Diese Entwicklungen sind nicht hinnehmbar und das Kollegium betonte, dass es von Russland erwarte, die Schiffe mit ihren Besatzungen umgehend wieder freizugeben und dafür zu sorgen, dass die ukrainischen Seeleute die nötige medizinische Versorgung erhalten. Nach dem Völkerrecht ist die Russische Föderation verpflichtet, den ungehinderten und freien Schiffsverkehr durch die Straße von Kertsch sicherzustellen. Das Kollegium erklärte, dass es von Russland die Wiederherstellung der ungehinderten Durchfahrt an dieser Meerenge erwarte.

Die EU erkennt die unrechtmäßige Annexion der Krim-Halbinsel durch Russland nicht an und wird dies auch künftig nicht tun und verurteilt die Aggression gegen die Ukraine. Die Hohe Vertreterin/Vizepräsidentin Federica Mogherini steht seit Beginn der Eskalation mit verschiedenen Partnern in Kontakt und wird sich in dieser Angelegenheit weiter um eine umfassendere internationale Antwort bemühen. Auch das Politische und Sicherheitspolitische Komitee der EU ist bereits in dieser Woche zusammengekommen, um die Lage zu erörtern und über die nächsten Schritte zu beraten.

Europäische Bürgerinitiative

Die Europäische Kommission hat außerdem beschlossen, eine Bürgerinitiative mit dem Titel „EU-weites Referendum, um festzustellen, ob die EU-Bürger den Verbleib oder Austritt des Vereinigten Königreiches wollen!“, nicht zu registrieren.
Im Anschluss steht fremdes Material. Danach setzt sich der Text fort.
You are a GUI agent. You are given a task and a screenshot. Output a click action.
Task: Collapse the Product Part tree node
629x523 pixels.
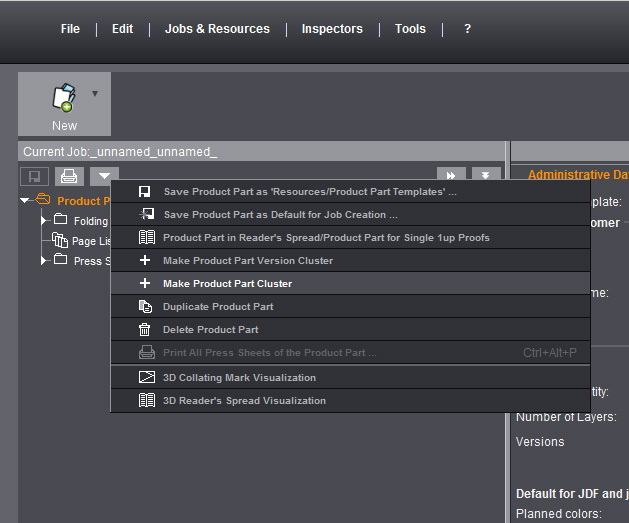pos(25,201)
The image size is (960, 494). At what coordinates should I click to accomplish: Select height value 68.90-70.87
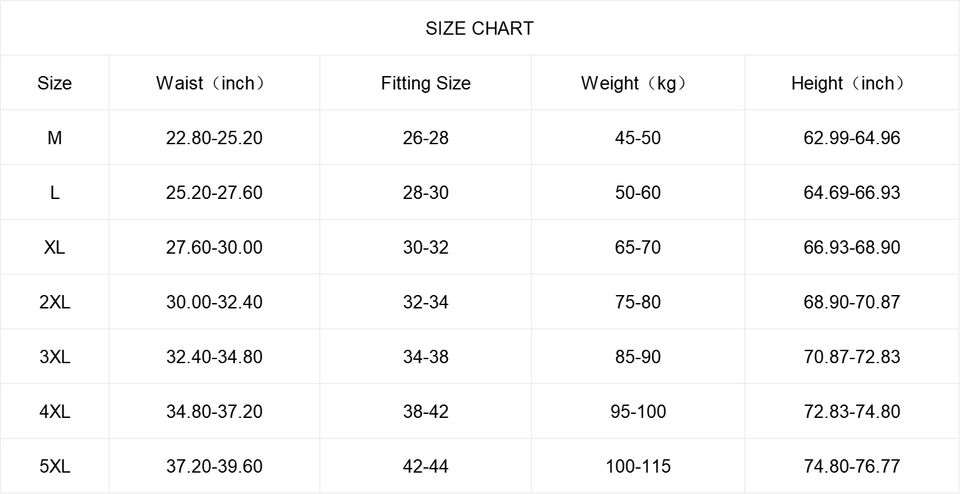(x=851, y=302)
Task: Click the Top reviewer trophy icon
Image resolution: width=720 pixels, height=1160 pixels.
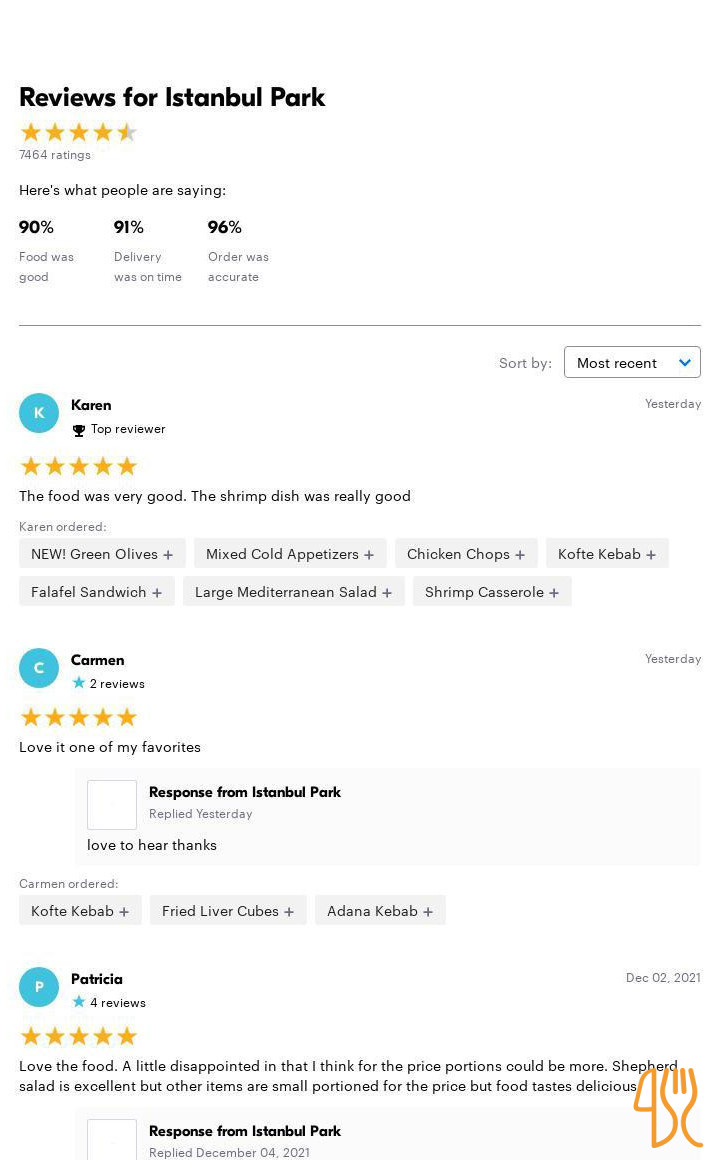Action: pos(79,431)
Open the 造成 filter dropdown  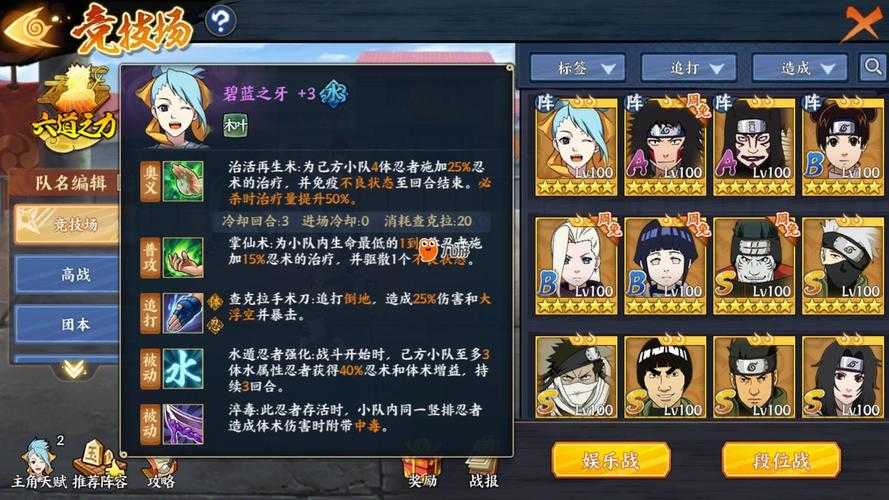coord(799,68)
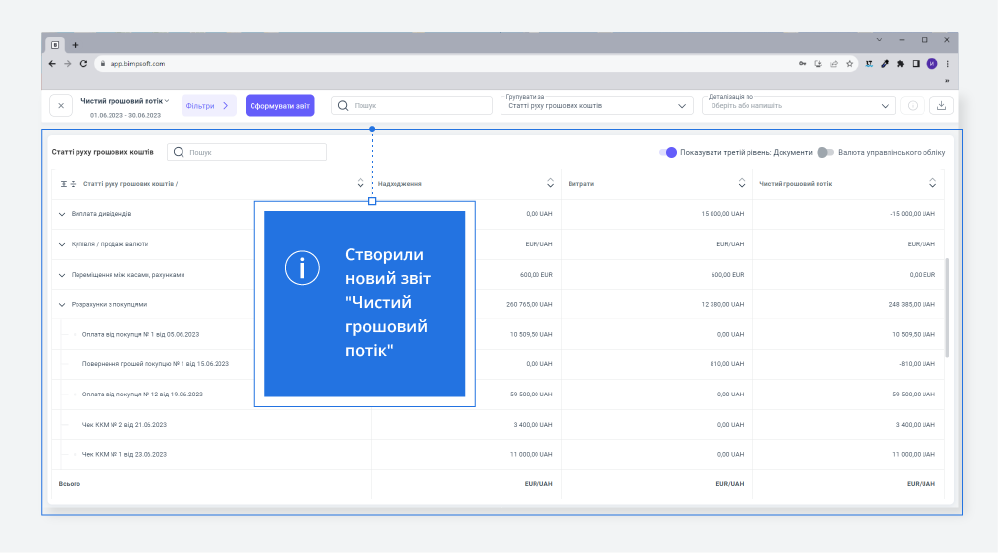Image resolution: width=1000 pixels, height=554 pixels.
Task: Sort by Чистий грошовий потік column
Action: 932,183
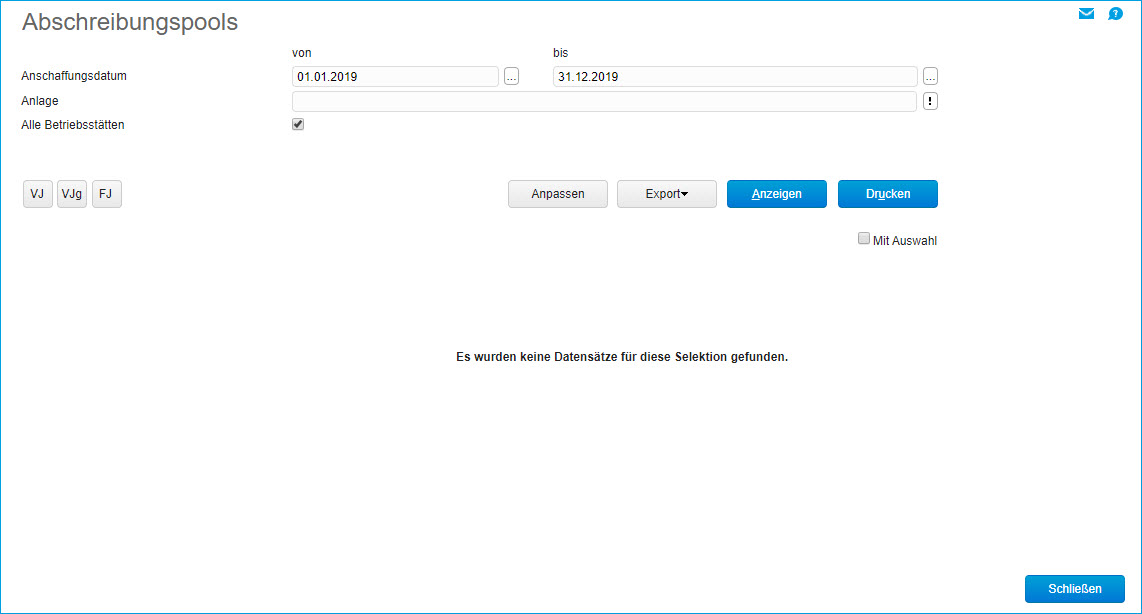Expand the Export dropdown
The height and width of the screenshot is (614, 1142).
[667, 194]
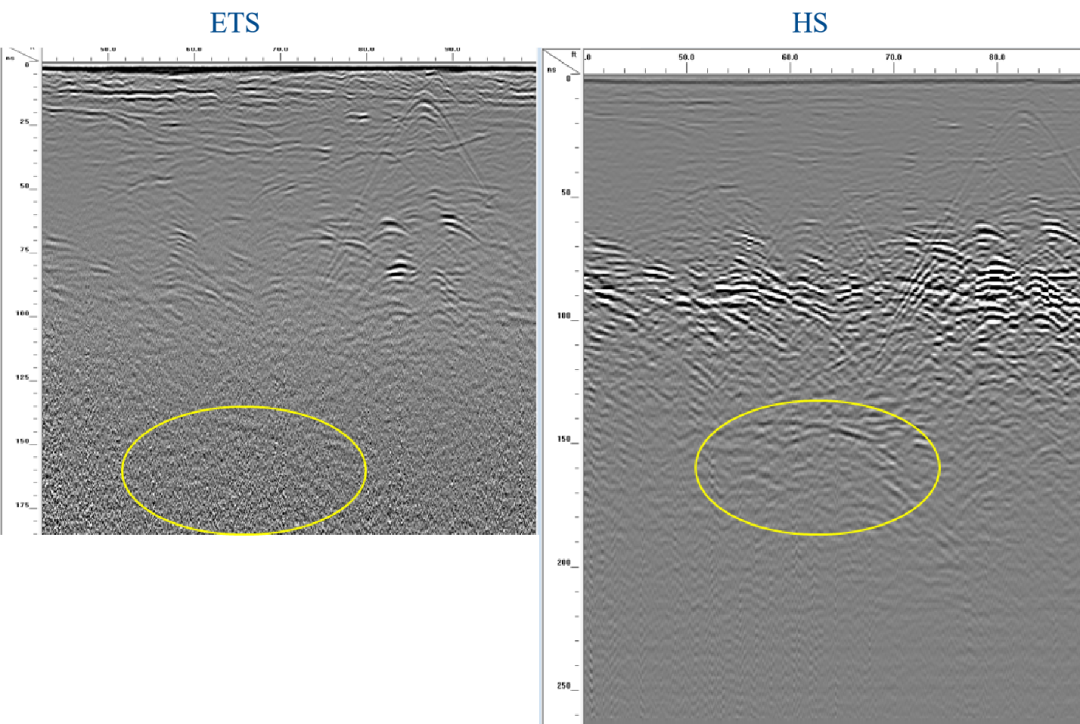
Task: Click the 250 ns tick on HS time axis
Action: [563, 687]
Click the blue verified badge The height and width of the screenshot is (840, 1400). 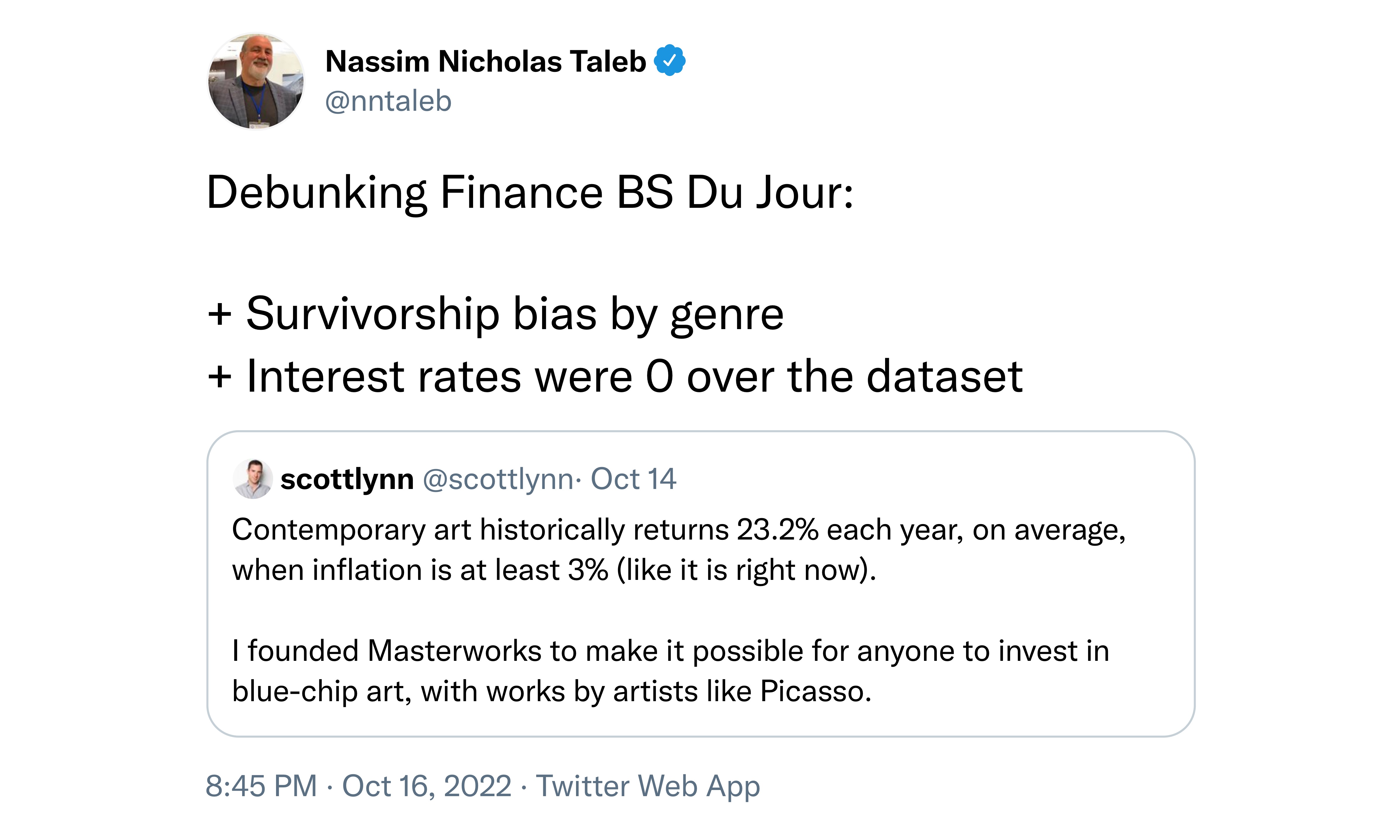670,61
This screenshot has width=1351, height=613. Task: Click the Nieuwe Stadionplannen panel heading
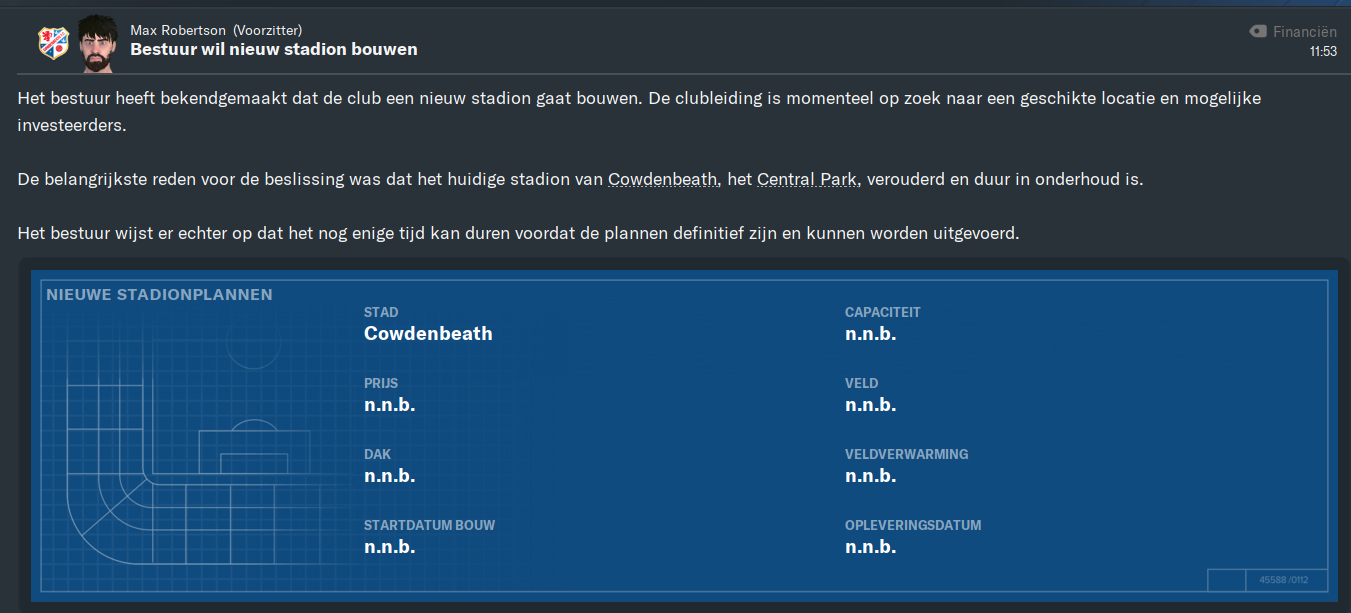159,295
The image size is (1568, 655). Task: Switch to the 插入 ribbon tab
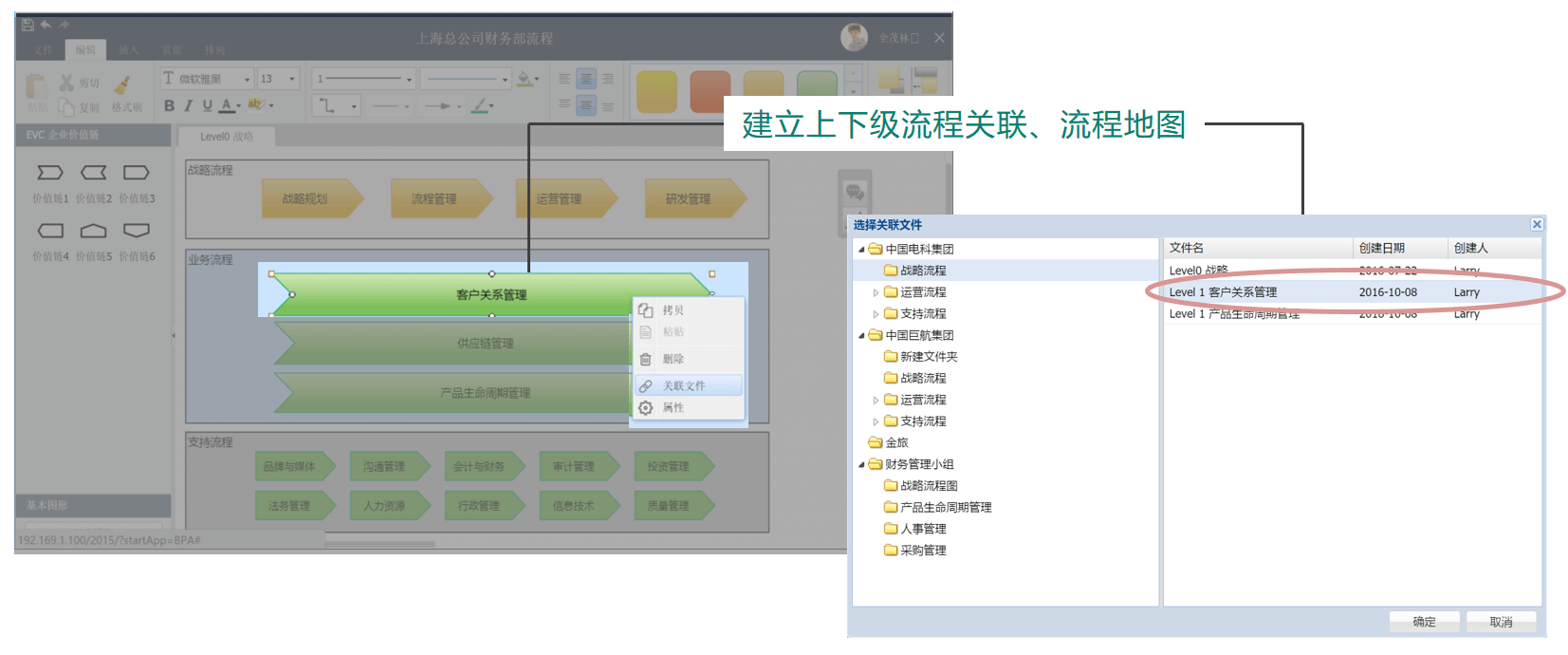coord(129,49)
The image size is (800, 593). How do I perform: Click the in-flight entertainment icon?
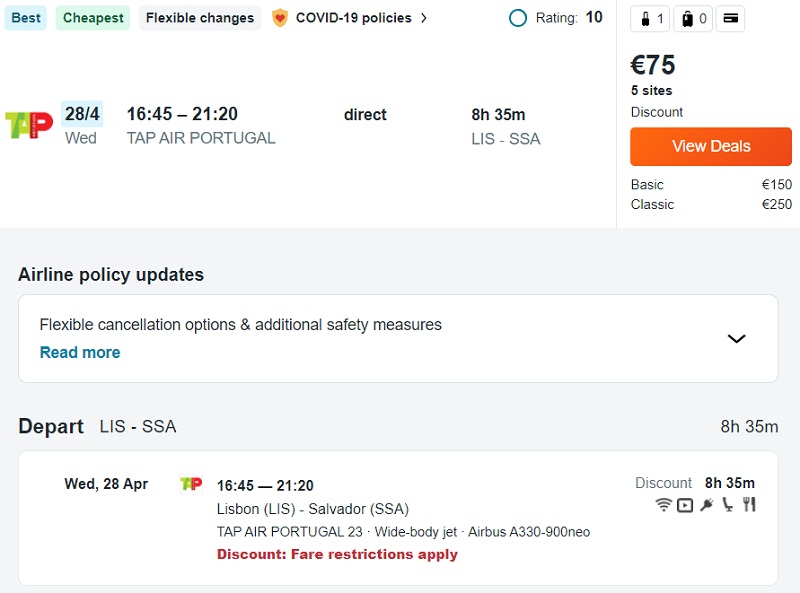pos(685,505)
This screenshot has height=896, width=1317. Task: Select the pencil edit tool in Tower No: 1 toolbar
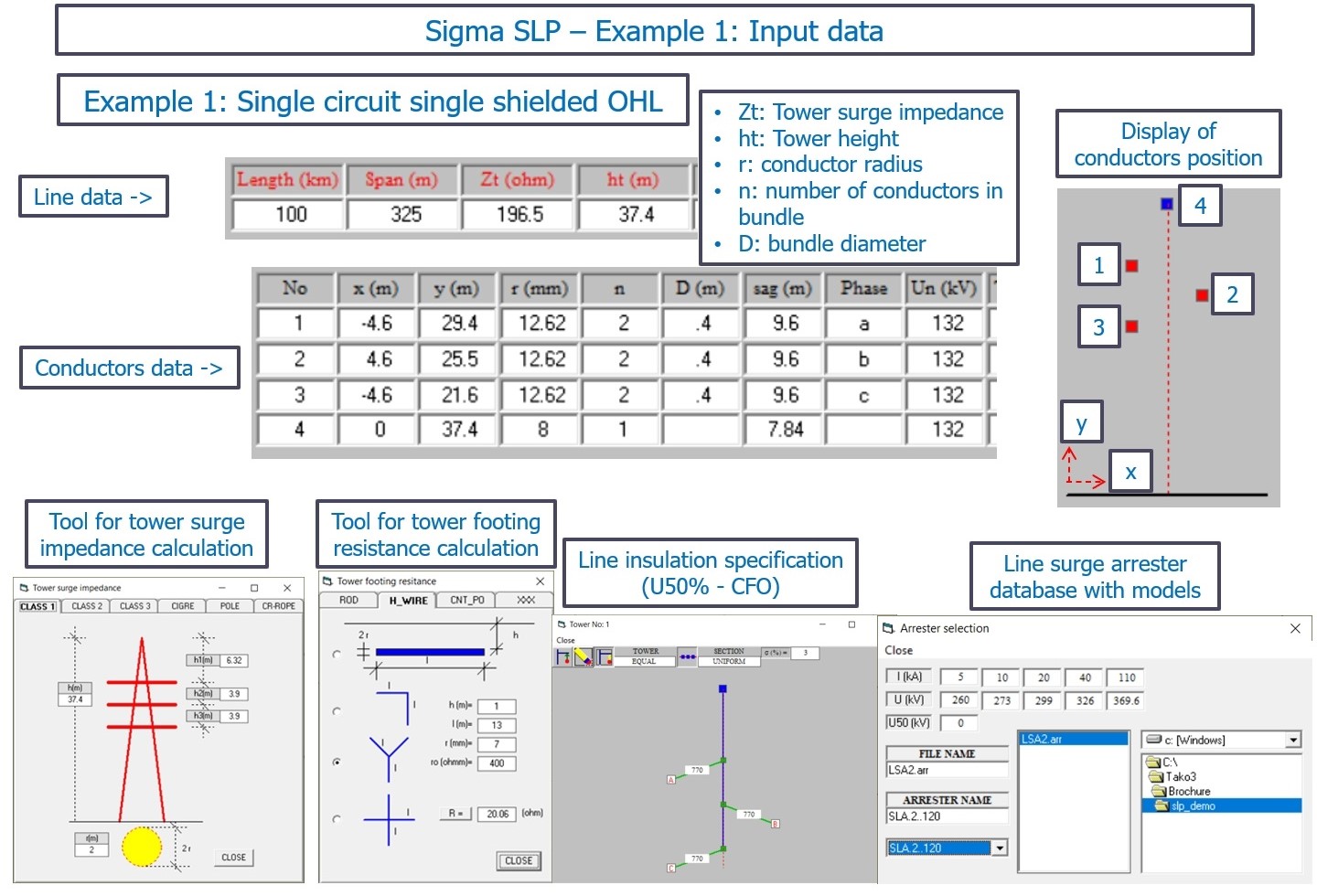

Laut Kommission sind die Voraussetzungen für die Registrierung der Initiative nicht erfüllt, da die Angelegenheit außerhalb des Zuständigkeitsbereichs der EU liegt. In der Initiative heißt es: „Alle Bürgerinnen und Bürger der EU sollten die Möglichkeit haben, ihre politische Meinung darüber zu äußern, ob sie den Verbleib des Vereinigten Königreichs in der EU wollen.“

Die Organisatoren ersuchen die Kommission, „diese öffentliche Meinungsumfrage zu unterstützen, da sie allen EU-Bürgern in allen 28 Mitgliedstaaten die Möglichkeit gäbe, ihren Wunsch darüber auszudrücken, ob sie den Brexit befürworten oder nicht.“ Nach Artikel 50 Absatz 1 des Vertrags über die Europäische Union (EUV) ist es jedem Mitgliedstaat ausdrücklich erlaubt, im Einklang mit den eigenen verfassungsrechtlichen Anforderungen aus der Union auszutreten. Zwar bedauert die Kommission die Entscheidung des Vereinigten Königreichs über den EU-Austritt, doch erkennt sie das Ergebnis des Referendums an.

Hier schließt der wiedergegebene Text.